Land, 2025, vol. 14, issue 7, 1-25

Abstract: Urban flooding poses escalating threats to socioeconomic stability and human safety, exacerbated by urbanization and climate change. While urban flood resilience (UFR) has emerged as a critical framework for flood risk management, existing studies often overlook the systemic integration of post-disaster recovery capacity and multidimensional interactions in UFR assessment. This study develops a novel hazard–vulnerability–exposure–defense capacity–recovery capacity (HVEDR) framework to address research gaps. We employ a hybrid game theory combined weight method (GTCWM)-TOPSIS approach to evaluate UFR in China’s Taihu Lake Basin (TLB), a region highly vulnerable to monsoon- and typhoon-driven floods.

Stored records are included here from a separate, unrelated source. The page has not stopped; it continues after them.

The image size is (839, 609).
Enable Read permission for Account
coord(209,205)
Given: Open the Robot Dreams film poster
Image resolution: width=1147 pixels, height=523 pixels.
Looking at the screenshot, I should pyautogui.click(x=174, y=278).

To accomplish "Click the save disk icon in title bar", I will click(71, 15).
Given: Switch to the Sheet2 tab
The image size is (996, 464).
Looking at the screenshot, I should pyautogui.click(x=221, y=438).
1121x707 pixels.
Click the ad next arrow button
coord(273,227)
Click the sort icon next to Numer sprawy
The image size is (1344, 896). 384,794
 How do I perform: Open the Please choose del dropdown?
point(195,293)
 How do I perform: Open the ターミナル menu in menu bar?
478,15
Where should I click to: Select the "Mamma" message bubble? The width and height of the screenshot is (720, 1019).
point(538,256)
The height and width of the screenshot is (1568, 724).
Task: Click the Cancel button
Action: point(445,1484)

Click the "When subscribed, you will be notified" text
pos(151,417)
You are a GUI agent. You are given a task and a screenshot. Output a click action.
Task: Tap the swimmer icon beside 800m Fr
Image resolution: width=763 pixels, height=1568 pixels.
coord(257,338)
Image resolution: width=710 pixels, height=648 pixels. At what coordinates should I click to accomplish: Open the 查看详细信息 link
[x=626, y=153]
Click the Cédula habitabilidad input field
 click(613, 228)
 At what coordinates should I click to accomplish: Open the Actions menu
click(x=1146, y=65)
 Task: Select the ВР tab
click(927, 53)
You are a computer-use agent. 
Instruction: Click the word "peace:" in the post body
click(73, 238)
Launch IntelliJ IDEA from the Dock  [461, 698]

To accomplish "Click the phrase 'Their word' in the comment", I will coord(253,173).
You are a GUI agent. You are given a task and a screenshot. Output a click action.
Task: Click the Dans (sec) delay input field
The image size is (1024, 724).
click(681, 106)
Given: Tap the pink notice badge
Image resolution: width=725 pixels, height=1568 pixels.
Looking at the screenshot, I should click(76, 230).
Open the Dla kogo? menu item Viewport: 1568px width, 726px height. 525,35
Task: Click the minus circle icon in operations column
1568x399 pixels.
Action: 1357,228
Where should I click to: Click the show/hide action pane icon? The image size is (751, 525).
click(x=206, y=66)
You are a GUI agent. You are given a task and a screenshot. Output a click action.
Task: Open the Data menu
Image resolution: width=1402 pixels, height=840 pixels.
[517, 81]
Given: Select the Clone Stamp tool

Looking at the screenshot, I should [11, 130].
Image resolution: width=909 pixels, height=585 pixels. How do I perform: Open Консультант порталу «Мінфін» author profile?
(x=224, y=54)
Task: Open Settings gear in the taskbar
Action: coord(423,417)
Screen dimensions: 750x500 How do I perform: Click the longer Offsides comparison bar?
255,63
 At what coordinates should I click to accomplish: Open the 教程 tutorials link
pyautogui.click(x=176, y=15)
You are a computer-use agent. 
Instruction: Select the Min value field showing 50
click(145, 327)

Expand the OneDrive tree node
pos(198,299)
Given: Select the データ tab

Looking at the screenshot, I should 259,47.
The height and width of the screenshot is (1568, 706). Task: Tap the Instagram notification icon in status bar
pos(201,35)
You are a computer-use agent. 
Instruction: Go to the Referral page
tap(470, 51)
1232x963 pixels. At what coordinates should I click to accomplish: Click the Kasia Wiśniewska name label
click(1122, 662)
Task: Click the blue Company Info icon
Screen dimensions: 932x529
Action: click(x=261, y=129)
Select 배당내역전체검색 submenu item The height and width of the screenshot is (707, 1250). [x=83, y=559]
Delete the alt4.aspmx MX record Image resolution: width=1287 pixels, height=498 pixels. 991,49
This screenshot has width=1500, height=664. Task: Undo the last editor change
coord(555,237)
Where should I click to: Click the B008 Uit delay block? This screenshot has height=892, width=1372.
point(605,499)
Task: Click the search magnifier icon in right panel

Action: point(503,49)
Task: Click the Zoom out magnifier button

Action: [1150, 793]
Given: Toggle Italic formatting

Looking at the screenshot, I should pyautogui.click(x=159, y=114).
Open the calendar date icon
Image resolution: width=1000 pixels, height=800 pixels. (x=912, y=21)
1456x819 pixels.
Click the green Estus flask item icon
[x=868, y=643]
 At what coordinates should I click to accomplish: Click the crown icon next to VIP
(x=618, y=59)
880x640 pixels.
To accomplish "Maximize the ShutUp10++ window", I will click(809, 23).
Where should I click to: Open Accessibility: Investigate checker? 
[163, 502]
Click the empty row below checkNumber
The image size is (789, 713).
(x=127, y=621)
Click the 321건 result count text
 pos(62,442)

Spanning 1999–2020, the analysis reveals three key insights: (1) weight allocation via GTCWM identifies defense capacity (0.224) and hazard (0.224) as dominant dimensions, with drainage pipeline density (0.091), flood-season precipitation (0.087), and medical capacity (0.085) ranking as the top three weighted indicators; (2) temporal trends show an overall upward trajectory in UFR, interrupted by a sharp decline in 2011 due to extreme hazard events, with Shanghai and Hangzhou exhibiting the highest UFR levels, contrasting Zhenjiang’s persistently low UFR; (3) spatial patterns reveal stronger UFR in southern and eastern areas and weaker resilience in northern and western regions. The proposed HVEDR framework and findings provide valuable insights for UFR assessments in other flood-prone basins and regions globally.

Keywords: urban flood resilience; Taihu Lake Basin; evaluation index system; GTCWM-TOPSIS (search for similar items in EconPapers)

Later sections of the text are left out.